This turtle wasn’t particularly handsome. A beak of a nose, hardly any lips. I could see the prickly razor teeth along his gums as he gave the camera a smile. I kept returning to the banana slug yellow. Perhaps because I’d once found one on a redwood floor. I immediately stopped to investigate the creature, partially out of authentic interest, partially thinking it would be cute to the date I was with. The slow and slimy thing recoiled, its antennas shrinking back into its brown-smudged forehead. Bent down on one knee with a leaf, I heard my date call my name, pulling me away and onward to our inevitable doom. A man who gets between you and your animal-loving inner-child is not likely going to make you happy in the long run. Shaded by the misleading mist of chemistry, we continued our walk down the fern-fringed path, pausing to sit on newly carpentered benches engraved with deceased elders’ names, haloed by Emersonian quotes.

Back to turtles. Turtles have been around about as long as the redwoods that towered over me that day. By the way, the felt-red of a redwood trunk, in the light, looks a lot like a chestnut mare’s winter coat. It’s an inconceivable number, 200 million years. And because of its sheer enormity, it leaves the brain dumb and dazed rather than amazed. While waiting for my takeout dinner outside a Puerto Rican restaurant this evening, I read a Medium article on a how the brain can’t do much with abstracts and facts. To appeal to the sympathies of a reader, an author must use examples. Facts are the cargo we must package in specifics, bubble wrap in stories to ensure their safe arrival to the frontal cortex of our reader’s brain. For example, right now you are paying higher attention than you were a sentence ago, as I dangle an illustrative anecdote .

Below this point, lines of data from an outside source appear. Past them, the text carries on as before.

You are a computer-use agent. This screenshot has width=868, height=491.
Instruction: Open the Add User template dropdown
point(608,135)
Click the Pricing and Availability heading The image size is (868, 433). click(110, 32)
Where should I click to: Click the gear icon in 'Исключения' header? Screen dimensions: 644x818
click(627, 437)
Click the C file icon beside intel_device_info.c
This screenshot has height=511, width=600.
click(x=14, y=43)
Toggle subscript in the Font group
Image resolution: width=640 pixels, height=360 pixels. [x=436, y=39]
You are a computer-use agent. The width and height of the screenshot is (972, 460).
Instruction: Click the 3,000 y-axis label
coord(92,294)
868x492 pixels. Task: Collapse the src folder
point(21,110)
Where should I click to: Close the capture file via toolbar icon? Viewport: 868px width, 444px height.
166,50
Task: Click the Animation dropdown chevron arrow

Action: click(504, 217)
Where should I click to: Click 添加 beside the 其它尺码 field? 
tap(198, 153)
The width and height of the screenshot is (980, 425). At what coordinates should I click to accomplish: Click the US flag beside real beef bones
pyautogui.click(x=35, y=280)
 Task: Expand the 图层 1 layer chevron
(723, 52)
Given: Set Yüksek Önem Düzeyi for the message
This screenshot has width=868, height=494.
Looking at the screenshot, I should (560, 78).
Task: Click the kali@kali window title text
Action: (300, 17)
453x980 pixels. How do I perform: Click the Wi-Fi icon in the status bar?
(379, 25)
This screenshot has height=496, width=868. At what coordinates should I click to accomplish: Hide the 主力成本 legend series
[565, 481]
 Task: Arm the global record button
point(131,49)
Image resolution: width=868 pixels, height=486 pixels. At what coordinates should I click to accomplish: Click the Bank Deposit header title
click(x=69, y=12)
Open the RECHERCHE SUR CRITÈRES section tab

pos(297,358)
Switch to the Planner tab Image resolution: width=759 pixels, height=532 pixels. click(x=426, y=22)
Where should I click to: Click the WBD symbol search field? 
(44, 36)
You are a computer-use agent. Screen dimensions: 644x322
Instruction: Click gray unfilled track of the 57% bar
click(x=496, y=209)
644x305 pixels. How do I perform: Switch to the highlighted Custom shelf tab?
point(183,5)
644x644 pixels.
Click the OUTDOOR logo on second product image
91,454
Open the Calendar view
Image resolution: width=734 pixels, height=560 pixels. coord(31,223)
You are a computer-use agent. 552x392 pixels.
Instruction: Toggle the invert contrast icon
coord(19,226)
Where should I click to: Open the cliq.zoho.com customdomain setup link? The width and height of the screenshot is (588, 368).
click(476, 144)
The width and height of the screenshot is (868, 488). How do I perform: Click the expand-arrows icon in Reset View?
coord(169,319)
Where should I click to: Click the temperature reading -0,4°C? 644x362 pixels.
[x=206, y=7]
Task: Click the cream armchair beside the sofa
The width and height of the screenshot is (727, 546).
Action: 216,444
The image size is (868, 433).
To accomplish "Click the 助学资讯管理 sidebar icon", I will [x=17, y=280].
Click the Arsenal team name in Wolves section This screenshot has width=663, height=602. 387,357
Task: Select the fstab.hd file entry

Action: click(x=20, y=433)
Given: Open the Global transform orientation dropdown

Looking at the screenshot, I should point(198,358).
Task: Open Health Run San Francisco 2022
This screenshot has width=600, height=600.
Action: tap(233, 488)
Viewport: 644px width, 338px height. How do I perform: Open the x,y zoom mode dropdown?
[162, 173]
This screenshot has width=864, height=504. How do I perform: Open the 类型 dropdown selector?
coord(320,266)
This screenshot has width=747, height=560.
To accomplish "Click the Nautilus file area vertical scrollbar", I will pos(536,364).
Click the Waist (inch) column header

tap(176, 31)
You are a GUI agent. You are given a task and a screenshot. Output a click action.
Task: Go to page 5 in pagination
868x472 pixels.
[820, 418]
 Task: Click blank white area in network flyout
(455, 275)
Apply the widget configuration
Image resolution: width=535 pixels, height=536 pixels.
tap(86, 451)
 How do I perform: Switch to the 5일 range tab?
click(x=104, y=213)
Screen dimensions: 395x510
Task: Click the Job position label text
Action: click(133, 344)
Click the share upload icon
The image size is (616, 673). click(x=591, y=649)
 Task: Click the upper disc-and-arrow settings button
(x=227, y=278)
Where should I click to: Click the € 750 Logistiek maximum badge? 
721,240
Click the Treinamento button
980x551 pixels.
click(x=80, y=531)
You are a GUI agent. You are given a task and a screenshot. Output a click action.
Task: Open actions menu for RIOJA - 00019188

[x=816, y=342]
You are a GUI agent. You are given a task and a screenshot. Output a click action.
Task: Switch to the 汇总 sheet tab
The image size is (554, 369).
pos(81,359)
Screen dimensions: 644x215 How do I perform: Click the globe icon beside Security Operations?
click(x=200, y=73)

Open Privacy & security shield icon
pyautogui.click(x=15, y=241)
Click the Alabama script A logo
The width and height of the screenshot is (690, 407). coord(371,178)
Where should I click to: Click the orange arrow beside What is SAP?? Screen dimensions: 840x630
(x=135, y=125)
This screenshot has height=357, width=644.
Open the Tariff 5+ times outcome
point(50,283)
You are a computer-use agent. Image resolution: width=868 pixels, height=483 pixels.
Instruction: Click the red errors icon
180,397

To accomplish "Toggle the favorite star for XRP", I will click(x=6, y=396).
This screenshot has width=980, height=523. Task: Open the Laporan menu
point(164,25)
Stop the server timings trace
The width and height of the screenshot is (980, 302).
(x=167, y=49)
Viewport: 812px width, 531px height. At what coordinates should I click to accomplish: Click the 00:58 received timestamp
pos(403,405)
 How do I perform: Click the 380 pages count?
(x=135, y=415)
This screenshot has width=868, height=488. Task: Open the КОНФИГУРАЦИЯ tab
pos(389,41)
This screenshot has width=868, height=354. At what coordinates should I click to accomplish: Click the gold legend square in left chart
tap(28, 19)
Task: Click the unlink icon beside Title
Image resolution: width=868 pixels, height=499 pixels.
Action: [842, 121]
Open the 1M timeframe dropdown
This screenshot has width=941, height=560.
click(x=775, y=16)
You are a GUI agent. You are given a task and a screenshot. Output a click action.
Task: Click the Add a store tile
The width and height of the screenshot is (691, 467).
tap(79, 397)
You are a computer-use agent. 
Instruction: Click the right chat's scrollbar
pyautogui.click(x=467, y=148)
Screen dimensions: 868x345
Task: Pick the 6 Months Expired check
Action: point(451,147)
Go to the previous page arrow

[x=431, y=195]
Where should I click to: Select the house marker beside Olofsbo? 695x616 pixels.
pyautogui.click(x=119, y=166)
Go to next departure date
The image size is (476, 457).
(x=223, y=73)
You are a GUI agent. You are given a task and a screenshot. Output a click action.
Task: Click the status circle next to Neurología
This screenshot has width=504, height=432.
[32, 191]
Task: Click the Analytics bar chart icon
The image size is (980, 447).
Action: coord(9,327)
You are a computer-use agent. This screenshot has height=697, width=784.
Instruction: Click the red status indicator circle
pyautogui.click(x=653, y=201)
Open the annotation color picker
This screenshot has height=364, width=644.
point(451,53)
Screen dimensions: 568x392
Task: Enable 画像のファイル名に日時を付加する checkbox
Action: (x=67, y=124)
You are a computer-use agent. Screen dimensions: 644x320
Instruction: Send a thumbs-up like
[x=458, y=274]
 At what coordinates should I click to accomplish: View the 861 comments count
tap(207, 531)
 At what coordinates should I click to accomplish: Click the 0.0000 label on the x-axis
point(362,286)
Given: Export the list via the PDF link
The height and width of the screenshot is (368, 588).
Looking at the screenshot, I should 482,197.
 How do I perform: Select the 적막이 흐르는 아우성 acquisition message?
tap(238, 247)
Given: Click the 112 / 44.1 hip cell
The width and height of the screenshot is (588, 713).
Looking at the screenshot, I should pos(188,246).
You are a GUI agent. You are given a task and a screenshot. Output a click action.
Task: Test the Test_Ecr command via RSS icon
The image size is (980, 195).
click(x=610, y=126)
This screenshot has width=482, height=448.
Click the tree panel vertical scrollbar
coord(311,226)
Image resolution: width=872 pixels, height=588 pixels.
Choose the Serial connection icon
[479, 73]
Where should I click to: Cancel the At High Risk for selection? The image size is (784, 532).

I set out to write about turtles. But the prompt "turtles" was a hollow shell for another animal to make its home: a few sentences in, and out comes a contemplation on chocolate, past dates with slugs, culminating in some undeveloped scraps of narrative theory smudged with the oil of garlic plantains from a takeout dinner. Yet, it’s precisely the turtle’s gradual irrelevance on the surface of my post where lies, I think, his deeper relevance. (Pause here for a profound “hmm” and imaginary beard scratch). I, like a turtle, have been trying to take my time. I’m attempting the task of being still, letting what comes come, and not rushing the exposure of my soft insides to a harsh sun of lit up phones. I want my first-thought ideas and seedling stories to germinate in quiet, compost uncommented, and tempt me with their perfumes, before I pack them and put them on your window(sill) to please or perturb.

If you’re an aspiring writer like me, do it for yourself before you do it for them. See how it feels-- in the darkness of your own mind, on your own time, where language can articulate its limbs as self expression rather than a stiff performance. This is where you find the words and, most importantly, the desire to take the plunge, regardless of who is watching. Slowly but surely, what you thought was a sedentary rock on the shoreline grows legs and inches its way to the shallows. Soon enough, the shallow drops off unto the deep and the animal known for her slow pace, swims at a brisk pace towards the frontal cortex of a brain.